Review: The Magnificent Seven
By Michael Acciarino
Release Date: September 23, 2016
Starring: Denzel Washington, Chris Pratt
Director: Antoine Fuqua
A twenty-first century, Westernized remake of a classic Japanese epic.
Technically, this film came out in 1954, in the form of Akira Kurosawa’s Seven Samurai. It was a smashing success in Japan, and was later remade in an Old West-style, titled The Magnificent Seven, directed by John Sturges in 1960. Kurosawa, so impressed by the spin on his film, presented Sturges with a sword. At the time, critics were not as kind, labeling it “pretentious” and nothing more than a lackluster rip-off. As recent as 2013, however, the film was selected for preservation in the United States National Film Registry by the Library of Congress for being “culturally, historically, or aesthetically significant.”
The question now is how “significant” this 2016 remake turned out to be. Will it stand the test of time? Very few remakes do, and only when they have something to say — an additional layer to the classic being retold, something more than a measly cash-grab by a studio lacking resources, desperately resurrecting its aging assets. The answer is “no,” but that shouldn’t keep you from buying a ticket.

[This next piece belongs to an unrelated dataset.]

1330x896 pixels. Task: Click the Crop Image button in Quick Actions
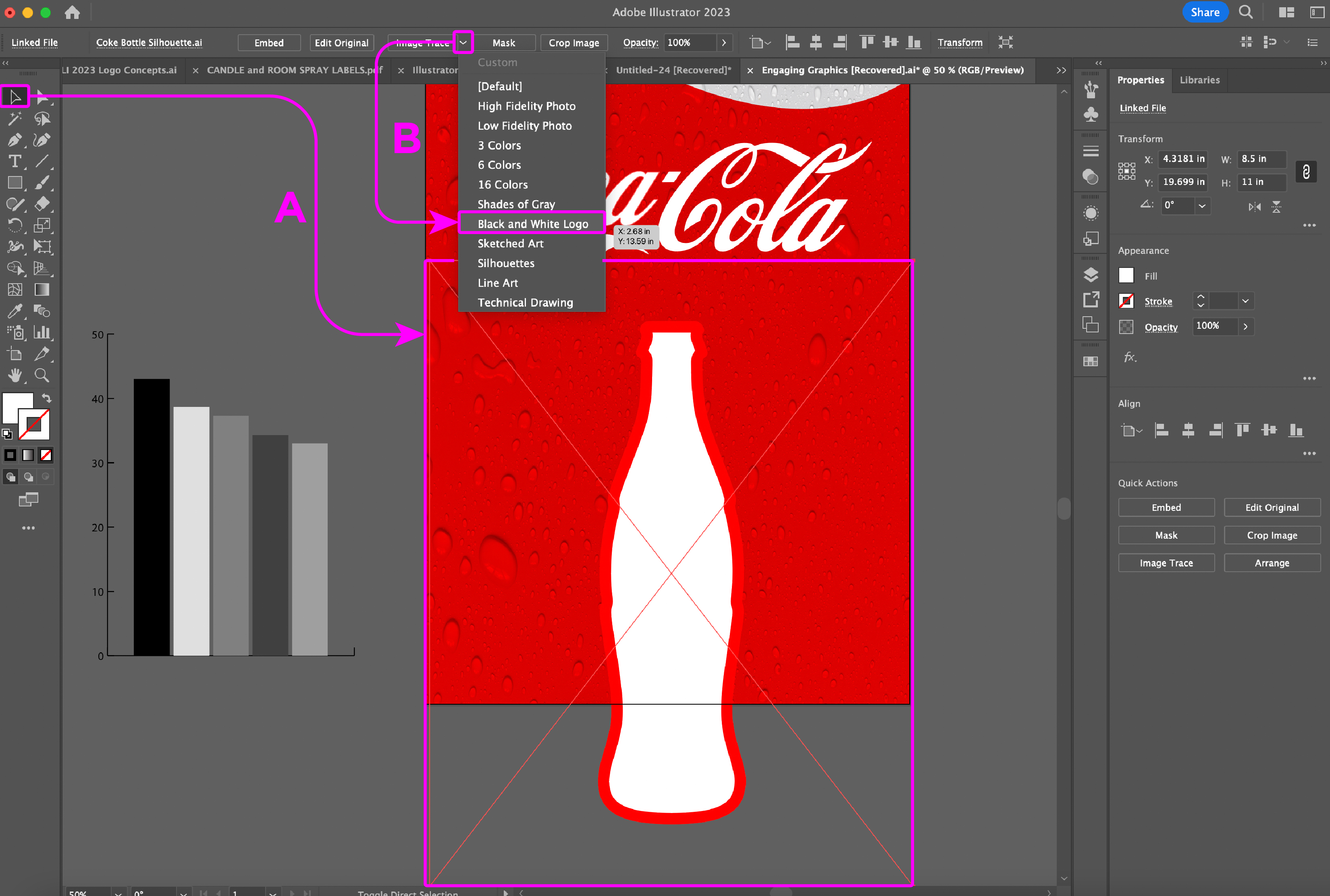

The plot that has carried over from Seven Samurai is, like many timeless movies, very simple. A town of farmers, unable to defend themselves against an army of bandits, turn to men that can. Seven men, to be exact. In this Antoine Fuqua (Olympus Has Fallen) remake, these bandits are led by Bartholomew Bogue (Peter Sarsgaard). The reasoning behind his villainy is summed up in one line, borrowed from the film’s 1960 original: “If God didn’t want them sheared, he wouldn’t have made them sheep.” In light of a recent attack, Emma Cullen (Haley Bennett) calls upon Sam Chisolm (Denzel Washington), a warrant officer, to defend her and the town she calls “home.” After accepting her request, Chisolm must then round up a group of allies to take on the bandit army. In Seven Samurai, seven fighters is somewhat rationalized, but seemingly random in The Magnificent Seven (why not eight?). Chisolm proceeds to gather an all-star cast, including Vincent D’Onofrio (Full Metal Jacket) and Ethan Hawke (Boyhood), and prepares to challenge Bogue’s army “on his terms.”
This film offers what I thought Quentin Tarantino’s The Hateful Eight would provide: a flashy action flick with some really great actors. Tarantino’s Western, though far from subpar, presented a Clue-like whodunnit, whereas The Magnificent Seven adequately satisfied my desire, while also separating itself enough from the original to almost seem warranted. Gunfights are above average, and make for one of the most violent PG-13 movies to-date. These updated heroes hail from different cultures, adding a nice layer of diversity and character development — one of them even seems to suffer from PTSD. Each one is flawed, some jagged, but they seem to find a balance amongst themselves. The chemistry between them is evident, and definitely makes for something a little more than just another popcorn movie.